Proc. Indiana Acad. Sci. 70: 209, fig. 1. 1960.
Annuals, 10–40 cm. Stems (green or red) erect, densely hirsute and gland-dotted. Leaves mostly cauline; mostly alternate; petioles 1–6 cm; blades lanceolate to lance-ovate, 2.5–5 × 1–2 cm, bases cuneate, margins entire, abaxial faces hispid-hirsute, densely gland-dotted. Heads 1–5. Peduncles 1–3(–8) cm. Involucres hemispheric, 13–25 mm diam. Phyllaries 13–21, lanceolate to lance-ovate, 7–19 × 1.5–2 mm (equaling or slightly surpassing discs), (margins ciliate) apices acuminate, abaxial faces hispid (hairs erect, often 1+ mm) gland-dotted. Paleae 8–9 mm, ± 3-toothed (middle teeth equaling or slightly surpassing discs, apices yellowish brown, usually hispid). Ray florets 7–13; laminae 10–30 mm (abaxial faces gland-dotted). Disc florets 25+; corollas 5.5–6 mm, lobes reddish; anthers dark, appendages purplish (style branches reddish). Cypselae 4–5 mm, pilose; pappi usually of 2 linear scales 1.6–2.5 mm plus 4–6 linear or ovate, erose scales 0.5–1 mm. 2n = 34.

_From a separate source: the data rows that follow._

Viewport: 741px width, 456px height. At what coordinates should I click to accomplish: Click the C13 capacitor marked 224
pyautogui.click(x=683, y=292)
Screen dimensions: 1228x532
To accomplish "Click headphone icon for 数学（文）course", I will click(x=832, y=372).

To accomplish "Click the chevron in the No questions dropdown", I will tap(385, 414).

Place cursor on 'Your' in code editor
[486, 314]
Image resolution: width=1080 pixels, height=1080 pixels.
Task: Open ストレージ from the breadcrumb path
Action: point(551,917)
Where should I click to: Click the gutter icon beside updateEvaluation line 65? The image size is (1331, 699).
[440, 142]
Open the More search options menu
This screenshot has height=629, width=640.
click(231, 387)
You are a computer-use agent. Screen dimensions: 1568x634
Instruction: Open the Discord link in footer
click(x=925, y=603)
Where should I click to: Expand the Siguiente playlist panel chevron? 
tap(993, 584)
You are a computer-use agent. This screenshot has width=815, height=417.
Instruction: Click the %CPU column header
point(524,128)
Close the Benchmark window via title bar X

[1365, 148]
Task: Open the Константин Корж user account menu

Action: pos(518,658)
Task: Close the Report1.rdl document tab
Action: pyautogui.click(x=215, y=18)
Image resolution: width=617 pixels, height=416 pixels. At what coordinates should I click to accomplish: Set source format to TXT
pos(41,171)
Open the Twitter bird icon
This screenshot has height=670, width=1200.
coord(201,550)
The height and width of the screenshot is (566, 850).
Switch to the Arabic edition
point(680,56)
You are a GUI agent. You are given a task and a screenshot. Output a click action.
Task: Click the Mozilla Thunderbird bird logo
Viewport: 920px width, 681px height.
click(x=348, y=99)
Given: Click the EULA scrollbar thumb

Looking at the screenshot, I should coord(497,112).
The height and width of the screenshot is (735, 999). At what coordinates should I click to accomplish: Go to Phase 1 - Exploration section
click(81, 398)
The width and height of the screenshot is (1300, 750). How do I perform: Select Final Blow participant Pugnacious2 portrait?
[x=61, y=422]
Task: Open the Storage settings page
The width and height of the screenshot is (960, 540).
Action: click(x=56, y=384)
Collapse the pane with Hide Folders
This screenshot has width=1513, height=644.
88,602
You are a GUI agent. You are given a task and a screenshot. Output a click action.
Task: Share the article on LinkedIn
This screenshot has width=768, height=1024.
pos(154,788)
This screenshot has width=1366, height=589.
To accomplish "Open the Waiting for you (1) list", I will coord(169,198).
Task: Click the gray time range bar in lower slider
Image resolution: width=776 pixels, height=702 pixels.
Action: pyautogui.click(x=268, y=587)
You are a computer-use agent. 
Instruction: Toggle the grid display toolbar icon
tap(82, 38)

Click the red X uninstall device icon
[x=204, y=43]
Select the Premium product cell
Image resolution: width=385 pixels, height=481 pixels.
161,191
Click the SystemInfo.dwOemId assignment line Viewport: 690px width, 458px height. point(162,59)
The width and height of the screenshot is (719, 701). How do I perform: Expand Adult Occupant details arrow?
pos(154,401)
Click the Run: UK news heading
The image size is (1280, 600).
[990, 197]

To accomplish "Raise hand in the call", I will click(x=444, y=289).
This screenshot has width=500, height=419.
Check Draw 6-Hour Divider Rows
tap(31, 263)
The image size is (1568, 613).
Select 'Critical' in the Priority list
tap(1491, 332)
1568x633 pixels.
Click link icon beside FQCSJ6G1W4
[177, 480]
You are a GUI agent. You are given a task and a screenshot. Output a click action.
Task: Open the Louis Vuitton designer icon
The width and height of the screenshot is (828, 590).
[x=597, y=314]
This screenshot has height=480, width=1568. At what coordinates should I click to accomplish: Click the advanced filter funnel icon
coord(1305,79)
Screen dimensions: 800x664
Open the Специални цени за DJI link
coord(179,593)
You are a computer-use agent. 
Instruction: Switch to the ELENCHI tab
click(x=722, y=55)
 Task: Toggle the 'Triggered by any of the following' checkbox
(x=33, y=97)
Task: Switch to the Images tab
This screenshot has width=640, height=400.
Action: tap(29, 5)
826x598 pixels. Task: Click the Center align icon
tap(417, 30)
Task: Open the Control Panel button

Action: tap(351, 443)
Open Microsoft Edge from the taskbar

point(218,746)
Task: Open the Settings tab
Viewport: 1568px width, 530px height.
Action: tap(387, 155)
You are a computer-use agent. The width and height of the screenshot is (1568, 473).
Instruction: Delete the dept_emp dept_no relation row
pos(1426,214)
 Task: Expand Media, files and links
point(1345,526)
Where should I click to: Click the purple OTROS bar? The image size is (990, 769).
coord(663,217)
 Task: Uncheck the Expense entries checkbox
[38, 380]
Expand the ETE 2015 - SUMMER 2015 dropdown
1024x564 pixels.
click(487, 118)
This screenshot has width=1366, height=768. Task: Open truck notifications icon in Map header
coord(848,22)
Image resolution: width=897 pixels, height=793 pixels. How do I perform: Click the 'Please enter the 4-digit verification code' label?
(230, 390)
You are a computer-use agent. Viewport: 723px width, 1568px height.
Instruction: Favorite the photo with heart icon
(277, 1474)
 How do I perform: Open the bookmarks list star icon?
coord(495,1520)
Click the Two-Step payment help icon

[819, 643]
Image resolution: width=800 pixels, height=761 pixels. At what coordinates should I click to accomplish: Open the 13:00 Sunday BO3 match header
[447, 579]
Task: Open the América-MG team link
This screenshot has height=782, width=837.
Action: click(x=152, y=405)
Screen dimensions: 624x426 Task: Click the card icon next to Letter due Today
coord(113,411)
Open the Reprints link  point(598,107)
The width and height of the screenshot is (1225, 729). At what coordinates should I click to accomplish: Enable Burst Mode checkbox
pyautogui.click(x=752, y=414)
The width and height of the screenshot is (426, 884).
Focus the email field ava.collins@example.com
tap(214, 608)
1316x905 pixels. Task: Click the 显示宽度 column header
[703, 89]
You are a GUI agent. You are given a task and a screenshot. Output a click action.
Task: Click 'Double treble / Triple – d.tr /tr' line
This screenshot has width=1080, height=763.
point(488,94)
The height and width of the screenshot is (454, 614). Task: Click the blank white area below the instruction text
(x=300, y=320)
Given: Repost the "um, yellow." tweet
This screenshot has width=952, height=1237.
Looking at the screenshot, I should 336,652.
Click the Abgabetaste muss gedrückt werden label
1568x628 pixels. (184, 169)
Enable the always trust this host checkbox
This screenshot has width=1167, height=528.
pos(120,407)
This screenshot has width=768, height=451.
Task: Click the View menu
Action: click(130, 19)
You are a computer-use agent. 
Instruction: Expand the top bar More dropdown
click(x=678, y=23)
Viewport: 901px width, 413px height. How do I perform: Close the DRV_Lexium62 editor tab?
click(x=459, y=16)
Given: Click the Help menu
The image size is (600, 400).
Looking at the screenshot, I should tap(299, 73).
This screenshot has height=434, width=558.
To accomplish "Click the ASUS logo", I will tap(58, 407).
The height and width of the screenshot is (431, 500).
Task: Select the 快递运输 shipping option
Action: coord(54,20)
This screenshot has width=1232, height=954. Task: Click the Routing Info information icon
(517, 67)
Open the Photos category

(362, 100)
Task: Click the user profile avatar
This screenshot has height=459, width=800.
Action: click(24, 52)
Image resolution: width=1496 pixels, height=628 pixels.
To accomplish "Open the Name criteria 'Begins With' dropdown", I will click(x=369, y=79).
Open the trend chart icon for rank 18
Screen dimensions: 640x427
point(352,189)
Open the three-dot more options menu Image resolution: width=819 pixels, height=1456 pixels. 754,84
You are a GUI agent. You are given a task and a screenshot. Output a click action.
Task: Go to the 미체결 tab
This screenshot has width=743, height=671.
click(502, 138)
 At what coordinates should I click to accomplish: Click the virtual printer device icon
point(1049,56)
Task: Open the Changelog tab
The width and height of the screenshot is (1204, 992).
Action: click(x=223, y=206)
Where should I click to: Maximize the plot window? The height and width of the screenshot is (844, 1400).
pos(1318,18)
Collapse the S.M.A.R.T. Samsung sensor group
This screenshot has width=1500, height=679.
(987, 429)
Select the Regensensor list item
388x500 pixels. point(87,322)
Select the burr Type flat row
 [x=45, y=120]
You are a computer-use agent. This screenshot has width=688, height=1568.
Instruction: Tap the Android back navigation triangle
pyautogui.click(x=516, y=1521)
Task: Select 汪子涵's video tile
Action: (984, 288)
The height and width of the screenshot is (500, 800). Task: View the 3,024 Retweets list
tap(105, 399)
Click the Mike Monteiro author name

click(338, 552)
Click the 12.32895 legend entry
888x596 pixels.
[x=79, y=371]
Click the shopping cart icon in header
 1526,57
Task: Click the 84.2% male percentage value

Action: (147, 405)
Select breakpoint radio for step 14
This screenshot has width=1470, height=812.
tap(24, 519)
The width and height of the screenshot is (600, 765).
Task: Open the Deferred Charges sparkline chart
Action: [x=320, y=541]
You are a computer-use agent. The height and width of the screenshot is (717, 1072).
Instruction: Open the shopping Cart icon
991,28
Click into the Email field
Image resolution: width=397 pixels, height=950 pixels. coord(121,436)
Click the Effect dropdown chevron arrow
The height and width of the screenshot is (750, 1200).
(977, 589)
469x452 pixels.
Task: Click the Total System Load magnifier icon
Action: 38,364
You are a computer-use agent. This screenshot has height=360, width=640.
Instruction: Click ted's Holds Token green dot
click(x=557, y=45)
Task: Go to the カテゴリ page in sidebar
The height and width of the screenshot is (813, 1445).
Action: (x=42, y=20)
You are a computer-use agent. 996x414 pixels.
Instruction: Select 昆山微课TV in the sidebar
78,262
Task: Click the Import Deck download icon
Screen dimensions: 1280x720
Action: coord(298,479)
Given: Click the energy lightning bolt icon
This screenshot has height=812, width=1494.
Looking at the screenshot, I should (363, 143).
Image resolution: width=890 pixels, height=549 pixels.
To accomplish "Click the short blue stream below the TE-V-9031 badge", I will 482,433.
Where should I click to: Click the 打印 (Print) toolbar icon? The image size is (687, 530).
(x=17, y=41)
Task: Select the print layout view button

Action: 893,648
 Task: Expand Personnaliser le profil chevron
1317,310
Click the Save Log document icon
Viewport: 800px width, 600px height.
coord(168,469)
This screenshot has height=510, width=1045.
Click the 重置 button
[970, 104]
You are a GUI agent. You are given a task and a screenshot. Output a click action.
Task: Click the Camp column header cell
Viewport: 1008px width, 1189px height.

Phenology: Flowering spring–fall.
Habitat: Dry, open areas
Elevation: 400–1500 m
Ariz., Nev., Utah.
Helianthus deserticola is relatively uncommon; it is not federally listed. Abundant subsessile glands (“resin dots”) on stems, leaves, phyllaries, and abaxial faces of ray laminae help to distinguish H. deserticola from H. anomalus, with which it is sometimes lumped. L. H. Rieseberg (1991) demonstrated that it is of hybrid origin; parental species are H. annuus and H. petiolaris.